Life and Your Business

March 06, 2024 10:41 AM By Paul Boucher

So, last week, a peer I have a ton of respect for made me stop and think for a minute:

I’m excerpting a piece of Avery Swartz’ LinkedIn post:

“So many inspirational business keynotes focus on the “grit” and the “grind” of entrepreneurs waking up at 5am, taking calls with their lawyers while they go into labour, and working late on Sunday nights.

Can we just… not? Can we stop celebrating and platforming this nonsense?...”

The whole post brought forth some terrific comments, and wasn’t much longer. You can find it here.

First, outside of the obvious point that Avery could/should do that keynote. 😊, it made me stop and reflect on the difference in the definitions of success in different cultures.

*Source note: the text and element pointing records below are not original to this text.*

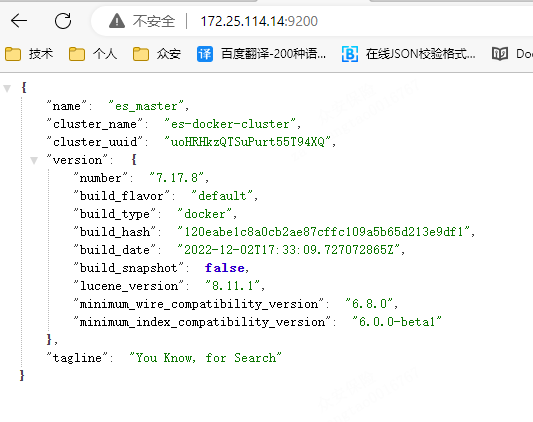Open the 众安 bookmarks folder
Image resolution: width=533 pixels, height=422 pixels.
click(x=157, y=54)
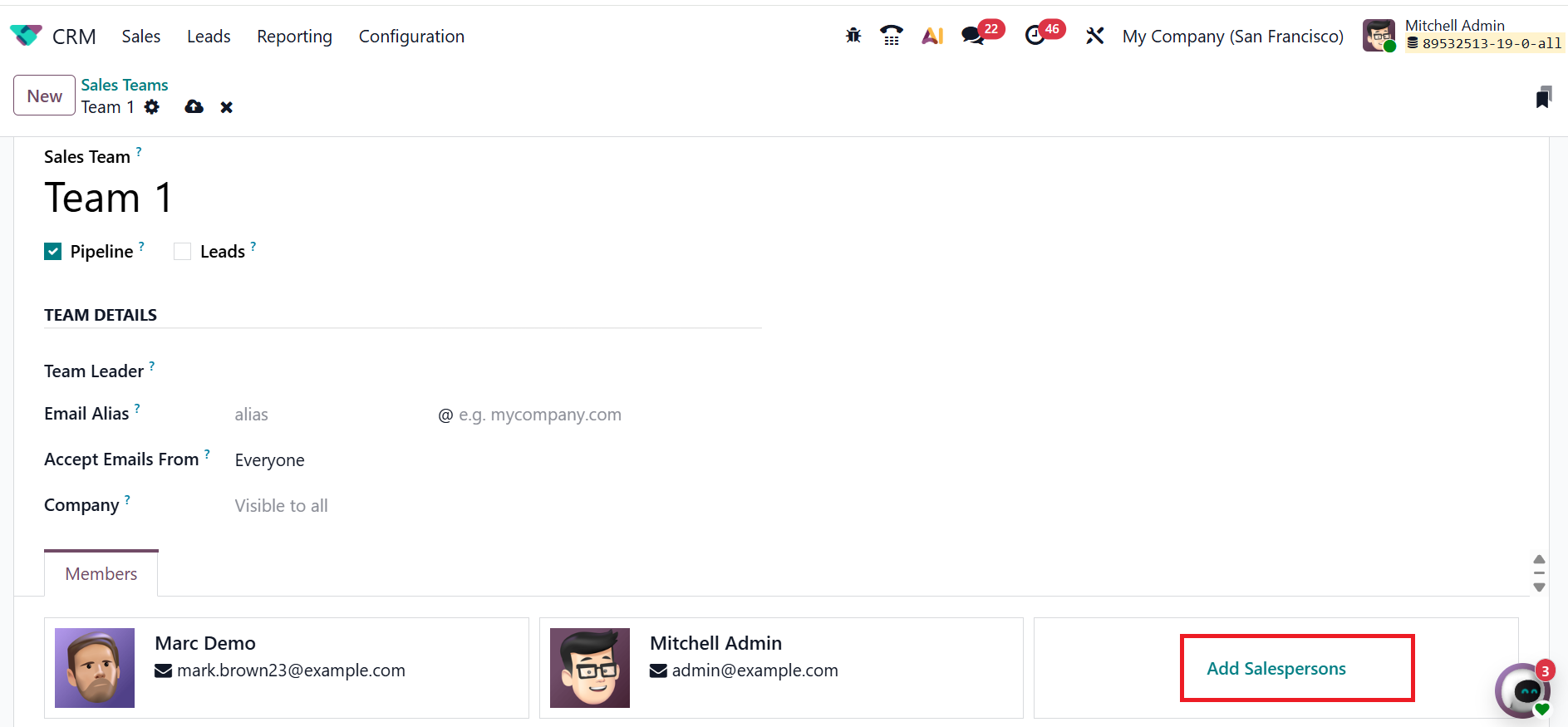Enable the Leads checkbox
The image size is (1568, 727).
182,252
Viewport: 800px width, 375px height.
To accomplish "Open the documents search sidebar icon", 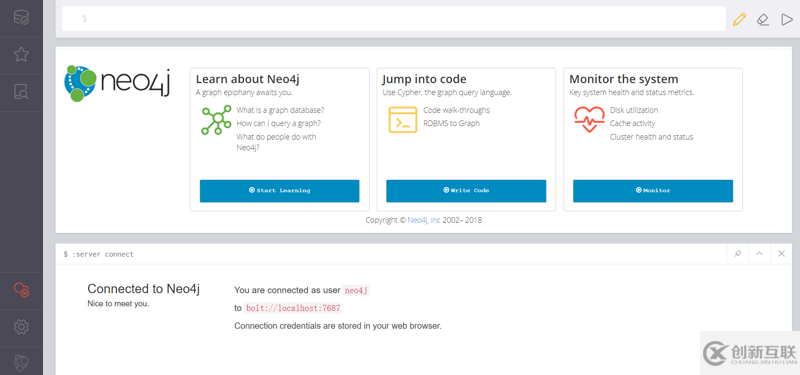I will point(21,92).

Specifically, the more balanced “work to live” success favored by many European cultures.

And like Avery pointed out, we need MORE people talking about some of the realities of being an entrepreneur WITHOUT the extreme of seeing a post and feeling like we need to call a mental health hotline to talk someone off a ledge. 

There are all sorts of possibilities. From the easy things like how entrepreneurs would either be the best employee they've EVER been returning to a job to how they could never be an employee again. To the more complicated and real wakeup call (for many) as they approach the end of an entrepreneurial career: how about that pension?!! 😧

So, I’ll summarize the financial advice portion that we already know: create a goal, plan early, revisit plan, keep planning continuously, revisit goal, plan some more. 

As for the living as an Entrepreneur – I don’t think I can recommend a finer book about the perils and triumphs of entrepreneurship than The E-Myth Revisited. I’ll point you to one of the key ideas in the book salient to this discussion: “Start a business to satisfy a personal aim in life.” 

If you give your “personal aim” even a modicum of thought, some of the things that might occur to you as you plan are:

Time: How do I want to spend it?

Limits: What do I want my life to look and feel like? A lot of entrepreneurs make the terrible mistake of not visualizing this until they reach a crisis point in their relationships, their business, their lives where they realize all this time, they WERE in charge, and it all came down to THEIR OWN smart choices (or, the other kind).

How much is enough? What does “enough” REALLY mean?

This is a much larger conversation but the essential points I’d want to make to my entrepreneurial self and peers 25 years ago are: 

Chill. You’re smart enough. You care about the right things. You understand your customers are important, but not as important as your new baby girl, or your spouse. 

STOP trying to make an inauthentic “keep up with the Joneses” impression. Be smart with choices involving $. It will make things SO much easier down the line. But, also understand the seemingly contradictory wisdom of “you need to spend money to make money.”

Keep learning. It helps to make sure the fun never stops. It may pause, but you need to know that if you’re doing all the other work, it will be just a pause, and the fun and the success, both in your life and your business, will resume.

That may seem very naïve or far too simplistic, but simple is often the best. 

So, yes, enough worshipping at the altar of the unhealthy, purely materialistic “all in” mentality. It’s time to embrace the life you want to lead while running your business and understanding which serves which.